Dr. Andrew Weil’s article in the Huffington Post has led his readers to believe that saturated fats in the diet, which are primarily from meats and dairy products, are better for them to eat than carbohydrates, which are from plant foods. He bases this on a March 2010 analysis that was “published in the American Journal of Clinical Nutrition (that) found that ‘saturated fat was not associated with an increased risk’ of coronary heart disease, stroke or coronary vascular disease.” In his opinion this piece of research is a significant exoneration of the dietary saturated fat theory for the cause of heart disease. He failed to mention that the National Dairy Council funded this study.
Furthermore, the formulation of Dr. Weil’s revolutionary opinion on the wisdom of eating a diet high in animal foods appears to have been uninfluenced by an accompanying editorial written by the legendary authority on diet and heart disease, Jeremiah Stamler, MD. Dr. Stamler debunked this dairy-industry funded study based on its flawed methodology, and a disregard of 50 years of diet-heart research with contrary findings, and dozens of metabolic (ward-type-feeding) experiments showing that eating saturated fat and/or cholesterol causes an adverse effect on blood lipids. In addition, thousands of relevant animal studies on the damaging effects of saturated fat and cholesterol were ignored.

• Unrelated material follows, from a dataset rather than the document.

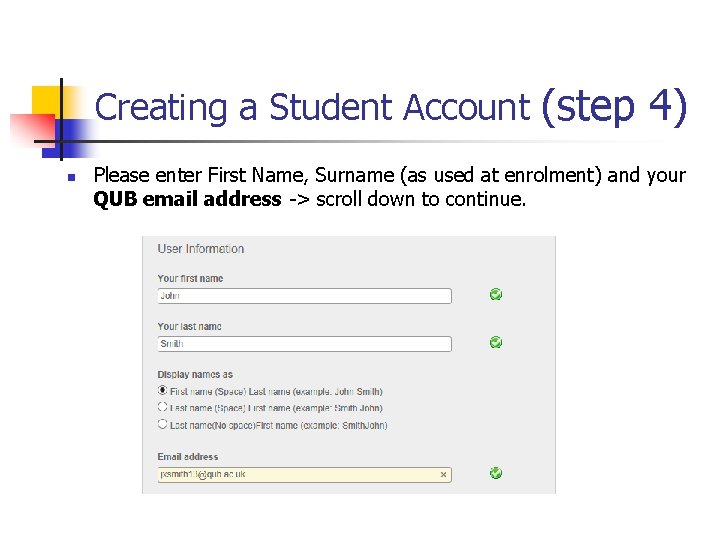Screen dimensions: 720x540
Task: Click the slide title 'Creating a Student Account'
Action: pos(311,107)
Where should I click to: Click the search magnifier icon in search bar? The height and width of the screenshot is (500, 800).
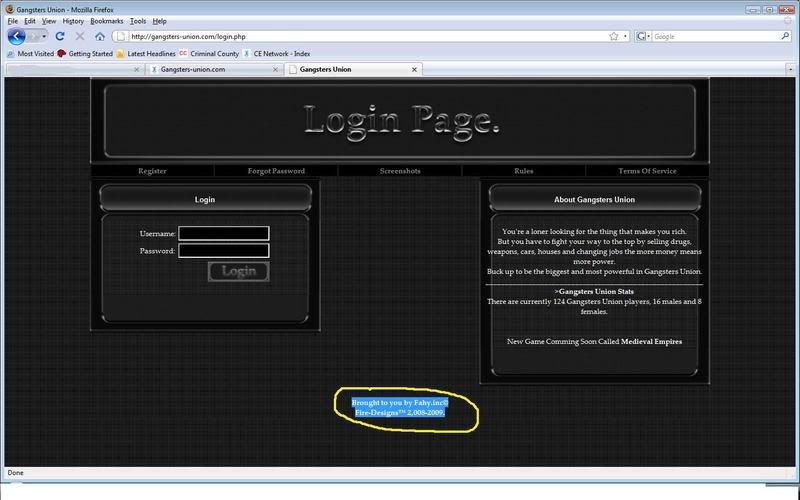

In this Huffington Post article, Dr. Weil claims carbohydrates are the real culprits, and he bases this in part on an April 2010 article from the Journal of the American Medical Association. This population study found that increasing added dietary sugars from less than 5% to more than 25% of the calories (a five-fold or more change) caused a small increase in triglycerides (by 9 points, from 105 mg/dL to 114 mg/dL), with a similar small reduction in good cholesterol (HDL-C) (11 points, from 58.7 to 47.7 mg/dL). Most important to notice is the large amounts of “unhealthy” carbohydrates (table sugar) that must be consumed for even small changes in blood lipids to be noticed.
In highly-controlled experiments, in order to show a rise in triglycerides, the experimental design has to be based on feeding the subjects large amounts of refined sugars and flours, and/or the subjects in the experiments are required to eat more food than they can comfortably consume; in other words, they are forced to overeat. Confirmation of the healthfulness of carbohydrates is seen when people are fed starches, such as whole grains, beans, and potatoes, and green and yellow vegetables, rather than overfed sugars and flours; their triglyceride levels do not increase.
Dr. Weil’s position runs contrary to several irrefutable observations that you can make for yourself. Starches have fueled the engines of human civilizations for at least the past 14,000 years. Carbohydrates (starches), such as rice in Asia, corn in Central America, potatoes in South America, and barley and wheat in Europe, have provided the bulk of the calories for almost all human diets. Only a few small primitive populations, living at the extremes of the environment, such as the Inuit (Eskimos), have been fueled by saturated fats. Just as undeniable, worldwide today, populations of people who consume the greatest amounts of carbohydrate are the trimmest and fittest, and also have the lowest incidence of heart disease and diabetes. This truth is confirmed by observing the change that occurs when people from Japan, for example, migrate to the United States or Europe. As they eat less rice (carbohydrate) and more saturated fat (meat and dairy products) they become fatter and sicker.
Pointing the guilty finger away from fat and towards carbohydrates is self-serving for those diet-experts who themselves refuse to give up their high-fat diet. Food industries buy scientific research published in respectable journals because it is one of their most effective marketing tools. The end result of this mixing up of the truth could be that billions of people will be deprived of a real opportunity to live long, disease-free lives.